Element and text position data

((

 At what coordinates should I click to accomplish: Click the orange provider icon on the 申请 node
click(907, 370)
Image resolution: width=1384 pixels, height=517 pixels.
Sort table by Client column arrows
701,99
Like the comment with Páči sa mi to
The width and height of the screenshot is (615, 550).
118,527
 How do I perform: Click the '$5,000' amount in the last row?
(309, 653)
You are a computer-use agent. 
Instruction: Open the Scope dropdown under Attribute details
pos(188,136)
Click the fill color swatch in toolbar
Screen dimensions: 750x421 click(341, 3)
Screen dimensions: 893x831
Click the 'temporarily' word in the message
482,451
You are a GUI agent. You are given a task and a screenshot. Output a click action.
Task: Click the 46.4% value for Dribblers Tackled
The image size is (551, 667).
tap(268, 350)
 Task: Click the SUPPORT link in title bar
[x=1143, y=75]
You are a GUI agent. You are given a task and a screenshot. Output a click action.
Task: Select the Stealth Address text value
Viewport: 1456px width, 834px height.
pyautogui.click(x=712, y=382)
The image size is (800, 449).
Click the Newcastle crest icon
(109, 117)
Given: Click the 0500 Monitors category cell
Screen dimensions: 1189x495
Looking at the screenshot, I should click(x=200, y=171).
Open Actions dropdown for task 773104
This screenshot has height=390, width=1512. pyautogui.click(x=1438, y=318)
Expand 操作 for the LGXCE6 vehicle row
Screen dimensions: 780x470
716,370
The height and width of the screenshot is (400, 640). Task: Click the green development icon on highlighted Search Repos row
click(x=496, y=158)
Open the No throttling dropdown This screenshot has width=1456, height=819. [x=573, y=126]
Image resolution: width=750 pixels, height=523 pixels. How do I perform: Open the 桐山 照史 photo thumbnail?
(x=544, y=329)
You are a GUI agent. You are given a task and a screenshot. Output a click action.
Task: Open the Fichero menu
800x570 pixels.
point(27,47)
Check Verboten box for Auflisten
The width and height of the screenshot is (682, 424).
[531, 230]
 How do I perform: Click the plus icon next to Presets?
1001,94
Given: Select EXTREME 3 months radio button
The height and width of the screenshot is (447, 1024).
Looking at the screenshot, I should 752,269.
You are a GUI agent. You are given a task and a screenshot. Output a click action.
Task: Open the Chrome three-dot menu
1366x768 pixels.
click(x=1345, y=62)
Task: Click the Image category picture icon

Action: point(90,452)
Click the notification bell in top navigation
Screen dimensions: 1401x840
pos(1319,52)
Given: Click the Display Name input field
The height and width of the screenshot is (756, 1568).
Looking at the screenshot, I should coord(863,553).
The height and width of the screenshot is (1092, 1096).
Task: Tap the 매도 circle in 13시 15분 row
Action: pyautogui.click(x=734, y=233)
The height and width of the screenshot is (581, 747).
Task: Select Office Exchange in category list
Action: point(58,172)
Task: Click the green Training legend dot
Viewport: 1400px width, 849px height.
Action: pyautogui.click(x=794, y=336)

))

■ Exercise task ■
Substitute "UI agent" for every occurrence of "GUI agent" in the records above, and reproduce them with everything else unchanged.

■ Response below ■
 At what coordinates should I click to accomplish: Click the orange provider icon on the 申请 node
click(907, 370)
Image resolution: width=1384 pixels, height=517 pixels.
Sort table by Client column arrows
701,99
Like the comment with Páči sa mi to
The width and height of the screenshot is (615, 550).
118,527
 How do I perform: Click the '$5,000' amount in the last row?
(309, 653)
You are a computer-use agent. 
Instruction: Open the Scope dropdown under Attribute details
pos(188,136)
Click the fill color swatch in toolbar
Screen dimensions: 750x421 click(341, 3)
Screen dimensions: 893x831
Click the 'temporarily' word in the message
482,451
You are a UI agent. You are given a task and a screenshot. Output a click action.
Task: Click the 46.4% value for Dribblers Tackled
The image size is (551, 667).
tap(268, 350)
 Task: Click the SUPPORT link in title bar
[x=1143, y=75]
You are a UI agent. You are given a task and a screenshot. Output a click action.
Task: Select the Stealth Address text value
Viewport: 1456px width, 834px height.
pyautogui.click(x=712, y=382)
The image size is (800, 449).
Click the Newcastle crest icon
(109, 117)
Given: Click the 0500 Monitors category cell
Screen dimensions: 1189x495
Looking at the screenshot, I should click(x=200, y=171).
Open Actions dropdown for task 773104
This screenshot has height=390, width=1512. pyautogui.click(x=1438, y=318)
Expand 操作 for the LGXCE6 vehicle row
Screen dimensions: 780x470
716,370
The height and width of the screenshot is (400, 640). Task: Click the green development icon on highlighted Search Repos row
click(x=496, y=158)
Open the No throttling dropdown This screenshot has width=1456, height=819. [x=573, y=126]
Image resolution: width=750 pixels, height=523 pixels. How do I perform: Open the 桐山 照史 photo thumbnail?
(x=544, y=329)
You are a UI agent. You are given a task and a screenshot. Output a click action.
Task: Open the Fichero menu
800x570 pixels.
point(27,47)
Check Verboten box for Auflisten
The width and height of the screenshot is (682, 424).
[531, 230]
 How do I perform: Click the plus icon next to Presets?
1001,94
Given: Select EXTREME 3 months radio button
The height and width of the screenshot is (447, 1024).
Looking at the screenshot, I should 752,269.
You are a UI agent. You are given a task and a screenshot. Output a click action.
Task: Open the Chrome three-dot menu
1366x768 pixels.
click(x=1345, y=62)
Task: Click the Image category picture icon

Action: point(90,452)
Click the notification bell in top navigation
Screen dimensions: 1401x840
pos(1319,52)
Given: Click the Display Name input field
The height and width of the screenshot is (756, 1568).
Looking at the screenshot, I should coord(863,553).
The height and width of the screenshot is (1092, 1096).
Task: Tap the 매도 circle in 13시 15분 row
Action: pyautogui.click(x=734, y=233)
The height and width of the screenshot is (581, 747).
Task: Select Office Exchange in category list
Action: point(58,172)
Task: Click the green Training legend dot
Viewport: 1400px width, 849px height.
Action: pyautogui.click(x=794, y=336)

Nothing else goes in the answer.